| Stated exercise |
Rewrite the lines of all the entries below as a numbered list, leaving out any blank lines.
☆ ☆ ☆ ☆ ☆ ☆ ☆
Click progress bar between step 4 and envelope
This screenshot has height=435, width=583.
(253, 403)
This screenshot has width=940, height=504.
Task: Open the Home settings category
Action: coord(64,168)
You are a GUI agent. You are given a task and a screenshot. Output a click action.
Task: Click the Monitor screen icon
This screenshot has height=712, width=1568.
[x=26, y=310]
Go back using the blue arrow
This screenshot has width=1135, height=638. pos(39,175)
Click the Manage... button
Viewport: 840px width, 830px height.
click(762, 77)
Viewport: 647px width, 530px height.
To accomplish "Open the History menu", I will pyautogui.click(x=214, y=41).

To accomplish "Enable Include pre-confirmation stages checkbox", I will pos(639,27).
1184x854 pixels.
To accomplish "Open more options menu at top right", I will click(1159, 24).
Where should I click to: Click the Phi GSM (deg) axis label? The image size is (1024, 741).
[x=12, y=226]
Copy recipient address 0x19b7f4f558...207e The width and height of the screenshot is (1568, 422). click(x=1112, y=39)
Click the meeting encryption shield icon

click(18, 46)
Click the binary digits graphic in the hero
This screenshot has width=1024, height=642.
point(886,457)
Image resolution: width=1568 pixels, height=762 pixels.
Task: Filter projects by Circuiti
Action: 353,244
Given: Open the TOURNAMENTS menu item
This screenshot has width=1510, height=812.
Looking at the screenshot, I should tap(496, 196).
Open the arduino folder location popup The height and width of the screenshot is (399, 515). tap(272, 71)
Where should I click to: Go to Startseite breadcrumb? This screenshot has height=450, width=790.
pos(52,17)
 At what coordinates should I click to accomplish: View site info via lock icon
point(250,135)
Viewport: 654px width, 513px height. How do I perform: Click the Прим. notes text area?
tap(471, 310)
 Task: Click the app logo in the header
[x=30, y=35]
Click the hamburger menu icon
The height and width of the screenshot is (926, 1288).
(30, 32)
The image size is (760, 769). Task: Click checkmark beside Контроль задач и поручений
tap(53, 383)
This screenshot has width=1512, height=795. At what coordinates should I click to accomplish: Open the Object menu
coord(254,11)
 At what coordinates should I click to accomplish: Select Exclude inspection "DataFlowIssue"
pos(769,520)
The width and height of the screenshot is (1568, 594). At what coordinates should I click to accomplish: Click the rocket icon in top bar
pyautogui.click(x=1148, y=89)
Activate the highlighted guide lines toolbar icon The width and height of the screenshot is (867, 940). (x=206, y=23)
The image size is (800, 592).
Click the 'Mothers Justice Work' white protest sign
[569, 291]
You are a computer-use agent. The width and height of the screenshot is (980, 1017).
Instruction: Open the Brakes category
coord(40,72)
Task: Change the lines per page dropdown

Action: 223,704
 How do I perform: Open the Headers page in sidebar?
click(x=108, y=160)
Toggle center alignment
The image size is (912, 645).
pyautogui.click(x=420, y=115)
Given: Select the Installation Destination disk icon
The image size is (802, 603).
☆ ☆ ☆ ☆ ☆ ☆ ☆
| Reply to the task |
1. Click progress bar between step 4 and envelope
2. This screenshot has height=435, width=583.
3. (253, 403)
4. This screenshot has width=940, height=504.
5. Task: Open the Home settings category
6. Action: coord(64,168)
7. You are a GUI agent. You are given a task and a screenshot. Output a click action.
8. Task: Click the Monitor screen icon
9. This screenshot has height=712, width=1568.
10. [x=26, y=310]
11. Go back using the blue arrow
12. This screenshot has width=1135, height=638. pos(39,175)
13. Click the Manage... button
14. Viewport: 840px width, 830px height.
15. click(762, 77)
16. Viewport: 647px width, 530px height.
17. To accomplish "Open the History menu", I will pyautogui.click(x=214, y=41).
18. To accomplish "Enable Include pre-confirmation stages checkbox", I will pos(639,27).
19. 1184x854 pixels.
20. To accomplish "Open more options menu at top right", I will click(1159, 24).
21. Where should I click to: Click the Phi GSM (deg) axis label? The image size is (1024, 741).
22. [x=12, y=226]
23. Copy recipient address 0x19b7f4f558...207e The width and height of the screenshot is (1568, 422). click(x=1112, y=39)
24. Click the meeting encryption shield icon
25. click(18, 46)
26. Click the binary digits graphic in the hero
27. This screenshot has width=1024, height=642.
28. point(886,457)
29. Image resolution: width=1568 pixels, height=762 pixels.
30. Task: Filter projects by Circuiti
31. Action: 353,244
32. Given: Open the TOURNAMENTS menu item
33. This screenshot has width=1510, height=812.
34. Looking at the screenshot, I should tap(496, 196).
35. Open the arduino folder location popup The height and width of the screenshot is (399, 515). tap(272, 71)
36. Where should I click to: Go to Startseite breadcrumb? This screenshot has height=450, width=790.
37. pos(52,17)
38.  At what coordinates should I click to accomplish: View site info via lock icon
39. point(250,135)
40. Viewport: 654px width, 513px height. How do I perform: Click the Прим. notes text area?
41. tap(471, 310)
42.  Task: Click the app logo in the header
43. [x=30, y=35]
44. Click the hamburger menu icon
45. The height and width of the screenshot is (926, 1288).
46. (30, 32)
47. The image size is (760, 769). Task: Click checkmark beside Контроль задач и поручений
48. tap(53, 383)
49. This screenshot has width=1512, height=795. At what coordinates should I click to accomplish: Open the Object menu
50. coord(254,11)
51.  At what coordinates should I click to accomplish: Select Exclude inspection "DataFlowIssue"
52. pos(769,520)
53. The width and height of the screenshot is (1568, 594). At what coordinates should I click to accomplish: Click the rocket icon in top bar
54. pyautogui.click(x=1148, y=89)
55. Activate the highlighted guide lines toolbar icon The width and height of the screenshot is (867, 940). (x=206, y=23)
56. The image size is (800, 592).
57. Click the 'Mothers Justice Work' white protest sign
58. [569, 291]
59. You are a computer-use agent. The width and height of the screenshot is (980, 1017).
60. Instruction: Open the Brakes category
61. coord(40,72)
62. Task: Change the lines per page dropdown
63. Action: 223,704
64.  How do I perform: Open the Headers page in sidebar?
65. click(x=108, y=160)
66. Toggle center alignment
67. The image size is (912, 645).
68. pyautogui.click(x=420, y=115)
69. Given: Select the Installation Destination disk icon
70. The image size is (802, 603).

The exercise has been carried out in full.